Sacos, em parte, me ensinaram isso. Através da minha imersão em seu trabalho, venho ver minha vida de forma diferente, menos como uma série de perdas do que uma das adaptações. Eu não mais "odeio" o meu padrasto, nem ressentei sua intrusão na minha vida. Em vez disso, venho considerá-lo como um benfeitor complexo – a quem eu não fiz e não podia amar quando o conheci, ainda assim, como alguém cuja boa vontade para comigo, eu entendo melhor agora. Foi ele quem acreditou no meu potencial intelectual e me estabeleceu no curso da minha futura carreira. Como um advogado das liberdades civis que defendeu os direitos das mulheres, quando poucos homens de sua era fizeram e que acreditavam que eu poderia apontar metas tão altas quanto eu conseguiria, ele moldou meu caráter e carreira mais do que eu poderia começar a compreender na época. O que eu sinto com ele agora não é raiva, ódio ou ressentimento, mas gratidão.

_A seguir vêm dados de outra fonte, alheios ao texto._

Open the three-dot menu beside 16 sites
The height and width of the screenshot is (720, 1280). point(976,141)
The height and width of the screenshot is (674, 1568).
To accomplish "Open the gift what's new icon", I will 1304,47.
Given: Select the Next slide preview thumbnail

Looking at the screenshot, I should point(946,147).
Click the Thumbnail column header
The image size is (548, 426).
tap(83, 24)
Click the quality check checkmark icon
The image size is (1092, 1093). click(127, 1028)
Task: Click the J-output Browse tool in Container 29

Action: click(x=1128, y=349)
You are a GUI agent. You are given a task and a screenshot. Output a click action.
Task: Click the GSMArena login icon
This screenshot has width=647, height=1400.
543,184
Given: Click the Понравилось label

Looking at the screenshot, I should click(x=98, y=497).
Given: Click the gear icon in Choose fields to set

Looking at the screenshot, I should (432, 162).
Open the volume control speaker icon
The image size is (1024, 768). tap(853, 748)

Descrevendo seu amor tardio para Bill Hayes, Sacks observa: "Mudanças profundas, quase geológicas, tiveram que ocorrer … Novas necessidades, novos medos, entrar na vida de alguém – a necessidade de outro, o medo do abandono".

Amar, como Sacks entendeu, nos expõe à devastação da perda. No entanto, a decisão de não amar é uma tragédia maior. Isso nos priva da capacidade de intimidade, empatia e compaixão que dão direção e significado às nossas vidas.